(Dataset entries)

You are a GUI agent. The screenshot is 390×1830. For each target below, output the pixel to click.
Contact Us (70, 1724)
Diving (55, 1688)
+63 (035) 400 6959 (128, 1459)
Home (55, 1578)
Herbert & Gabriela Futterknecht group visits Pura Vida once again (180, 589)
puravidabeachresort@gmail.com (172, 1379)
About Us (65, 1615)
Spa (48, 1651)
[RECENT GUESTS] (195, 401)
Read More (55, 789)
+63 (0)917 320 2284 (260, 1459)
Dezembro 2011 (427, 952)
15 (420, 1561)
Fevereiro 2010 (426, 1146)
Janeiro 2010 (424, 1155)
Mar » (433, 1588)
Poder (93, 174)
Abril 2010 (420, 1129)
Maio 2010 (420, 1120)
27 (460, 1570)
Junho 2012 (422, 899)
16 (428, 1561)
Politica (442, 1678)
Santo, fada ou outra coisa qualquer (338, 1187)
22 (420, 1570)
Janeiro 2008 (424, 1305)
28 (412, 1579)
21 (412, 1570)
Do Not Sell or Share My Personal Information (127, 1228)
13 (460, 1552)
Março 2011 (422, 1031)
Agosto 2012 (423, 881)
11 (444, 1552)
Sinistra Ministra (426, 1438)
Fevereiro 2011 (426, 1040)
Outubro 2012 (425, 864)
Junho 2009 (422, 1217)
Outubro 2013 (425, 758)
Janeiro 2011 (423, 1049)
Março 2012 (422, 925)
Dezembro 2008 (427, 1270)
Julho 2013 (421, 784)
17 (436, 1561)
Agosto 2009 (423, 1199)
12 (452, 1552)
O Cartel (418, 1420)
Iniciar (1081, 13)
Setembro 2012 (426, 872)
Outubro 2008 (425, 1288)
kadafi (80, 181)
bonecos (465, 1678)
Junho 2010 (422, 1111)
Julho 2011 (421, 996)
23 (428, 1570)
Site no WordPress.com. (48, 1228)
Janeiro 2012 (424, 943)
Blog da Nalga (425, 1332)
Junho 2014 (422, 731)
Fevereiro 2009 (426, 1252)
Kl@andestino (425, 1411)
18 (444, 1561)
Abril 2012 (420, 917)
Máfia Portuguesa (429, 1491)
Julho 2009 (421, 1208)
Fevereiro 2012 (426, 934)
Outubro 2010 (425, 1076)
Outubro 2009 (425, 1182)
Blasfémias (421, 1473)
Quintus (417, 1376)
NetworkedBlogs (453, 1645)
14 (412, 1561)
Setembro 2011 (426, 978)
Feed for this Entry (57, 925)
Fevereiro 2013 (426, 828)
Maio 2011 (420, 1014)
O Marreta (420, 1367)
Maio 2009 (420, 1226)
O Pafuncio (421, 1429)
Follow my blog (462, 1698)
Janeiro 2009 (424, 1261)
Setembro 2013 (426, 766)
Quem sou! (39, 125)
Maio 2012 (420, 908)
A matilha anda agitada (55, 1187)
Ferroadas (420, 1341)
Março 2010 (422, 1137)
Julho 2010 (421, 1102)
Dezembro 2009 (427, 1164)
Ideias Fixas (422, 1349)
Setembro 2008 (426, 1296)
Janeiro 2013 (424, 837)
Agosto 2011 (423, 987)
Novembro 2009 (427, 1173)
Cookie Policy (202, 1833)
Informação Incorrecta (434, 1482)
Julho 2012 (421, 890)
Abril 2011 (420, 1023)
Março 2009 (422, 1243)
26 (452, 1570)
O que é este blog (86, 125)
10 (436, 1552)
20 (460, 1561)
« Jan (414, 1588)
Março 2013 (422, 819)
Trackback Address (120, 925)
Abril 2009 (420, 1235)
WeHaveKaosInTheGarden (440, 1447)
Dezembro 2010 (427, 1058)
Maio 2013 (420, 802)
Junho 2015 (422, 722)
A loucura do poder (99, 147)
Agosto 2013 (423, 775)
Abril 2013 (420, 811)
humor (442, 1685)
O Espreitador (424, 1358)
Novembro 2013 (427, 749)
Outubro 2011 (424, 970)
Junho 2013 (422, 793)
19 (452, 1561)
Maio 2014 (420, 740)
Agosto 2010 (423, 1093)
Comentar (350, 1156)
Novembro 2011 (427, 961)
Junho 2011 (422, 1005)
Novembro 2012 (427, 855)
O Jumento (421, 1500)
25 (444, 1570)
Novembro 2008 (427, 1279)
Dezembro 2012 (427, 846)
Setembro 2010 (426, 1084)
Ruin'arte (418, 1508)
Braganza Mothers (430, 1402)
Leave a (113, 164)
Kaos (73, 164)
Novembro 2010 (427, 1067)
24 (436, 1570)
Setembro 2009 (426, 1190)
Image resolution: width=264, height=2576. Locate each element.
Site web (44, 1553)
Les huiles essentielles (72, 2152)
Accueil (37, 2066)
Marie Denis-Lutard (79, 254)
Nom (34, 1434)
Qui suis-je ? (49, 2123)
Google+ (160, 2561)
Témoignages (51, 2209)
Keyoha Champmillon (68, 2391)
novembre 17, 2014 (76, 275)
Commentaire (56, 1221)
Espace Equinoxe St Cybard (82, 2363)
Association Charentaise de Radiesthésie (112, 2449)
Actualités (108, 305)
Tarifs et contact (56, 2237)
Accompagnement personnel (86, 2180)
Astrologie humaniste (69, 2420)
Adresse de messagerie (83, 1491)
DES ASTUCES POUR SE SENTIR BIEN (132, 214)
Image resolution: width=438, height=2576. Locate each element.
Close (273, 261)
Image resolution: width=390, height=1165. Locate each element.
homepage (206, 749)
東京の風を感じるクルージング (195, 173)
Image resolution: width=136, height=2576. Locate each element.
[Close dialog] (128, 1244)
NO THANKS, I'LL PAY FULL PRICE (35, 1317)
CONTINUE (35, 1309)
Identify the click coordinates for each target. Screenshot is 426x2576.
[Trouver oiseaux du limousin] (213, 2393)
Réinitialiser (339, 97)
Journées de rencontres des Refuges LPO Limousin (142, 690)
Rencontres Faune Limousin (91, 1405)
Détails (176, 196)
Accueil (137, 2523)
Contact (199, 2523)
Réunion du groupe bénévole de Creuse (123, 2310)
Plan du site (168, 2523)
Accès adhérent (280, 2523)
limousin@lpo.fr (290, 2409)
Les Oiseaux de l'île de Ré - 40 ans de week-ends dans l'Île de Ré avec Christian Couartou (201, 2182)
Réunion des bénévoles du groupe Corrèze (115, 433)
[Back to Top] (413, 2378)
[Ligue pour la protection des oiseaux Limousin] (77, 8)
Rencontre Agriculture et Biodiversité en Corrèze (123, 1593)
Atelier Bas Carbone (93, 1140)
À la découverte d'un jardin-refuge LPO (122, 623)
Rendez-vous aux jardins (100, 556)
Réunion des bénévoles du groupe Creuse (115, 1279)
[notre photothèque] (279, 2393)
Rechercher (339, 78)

» **WHAT YOU ARE ASKED TO DO**:
After counting the lines of the records above that hold the word "element", give the total and nothing else.

» **RESPONSE BOX**:
4